Tomas Masaryk at Prague Old Town Square in 1932. (Bundesarchiv, Bild 102-13623/ CC-BY-SA 3.0, CC BY-SA 3.0 DE, via Wikimedia Commons)
Tomas Masaryk at Prague Old Town Square in 1932. (Bundesarchiv, Bild 102-13623/ CC-BY-SA 3.0, CC BY-SA 3.0 DE, via Wikimedia Commons)

October 28 commemorates the Day of Czechoslovak Independence, when, in 1918, it broke away from the Austro-Hungarian  Empire and became a self-ruled democratic state. Jan Masaryk, youngest son of the founder of the new republic, a colorful tragic figure, was its second foreign minister.

“The truth prevails. But it’s a chore.”

“If you have sacrificed my nation to preserve the peace of the world, I will be the first to applaud you. But if not, gentlemen, God help your souls

Jan Garrigue Masaryk to Lord Halifax as reaction to allies’ betrayal of Czechoslovakia after the Munich Agreement 1938:

When a teacher gets a higher salary than a general, there will be no more war. As long as a general gets a higher wage than a teacher, there will be wars.”

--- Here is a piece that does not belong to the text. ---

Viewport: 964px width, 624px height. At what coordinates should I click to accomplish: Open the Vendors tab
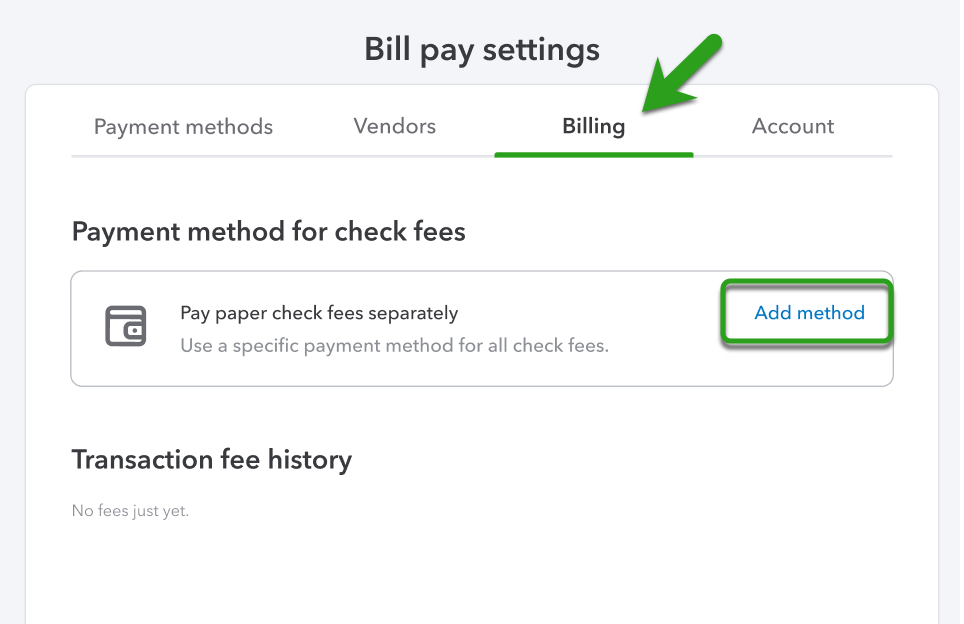[x=393, y=126]
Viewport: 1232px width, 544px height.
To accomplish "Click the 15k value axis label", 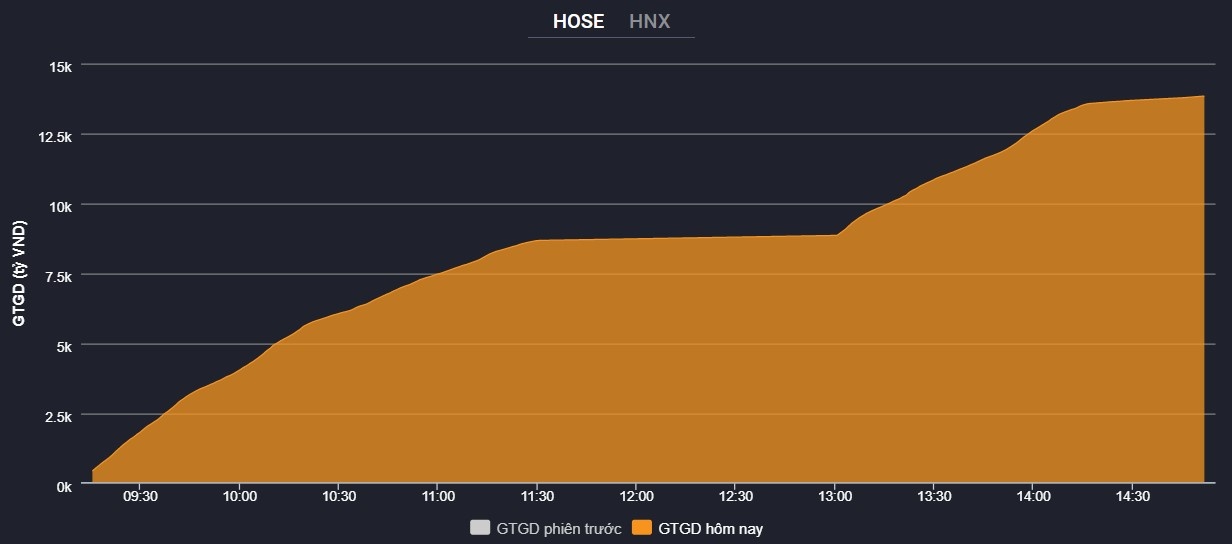I will click(61, 65).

March 10, 1948. Jan Masaryk, a Social Democrat in the communist-controlled Czechoslovak government is about to give a frank major speech in the Czechoslovak Parliament. And next day, he is to fly to London to marry his bride, Jewish-American author, Marcia Davenport.

Instead, the charismatic politician-diplomat lies mysteriously dead on a pavement in Prague.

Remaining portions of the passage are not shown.